- [WHAT TO PRODUCE] Repeat the listing below in full, exactly as it stands.

DATA RECORDS: Begin

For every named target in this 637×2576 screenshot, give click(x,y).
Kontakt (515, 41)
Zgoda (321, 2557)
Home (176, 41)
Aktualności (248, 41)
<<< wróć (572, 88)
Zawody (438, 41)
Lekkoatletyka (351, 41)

DATA RECORDS: End

- [SOLUTION TO THE EXERCISE]
For every named target in this 637×2576 screenshot, give click(x,y).
Kontakt (515, 41)
Zgoda (321, 2557)
Home (176, 41)
Aktualności (248, 41)
<<< wróć (572, 88)
Zawody (438, 41)
Lekkoatletyka (351, 41)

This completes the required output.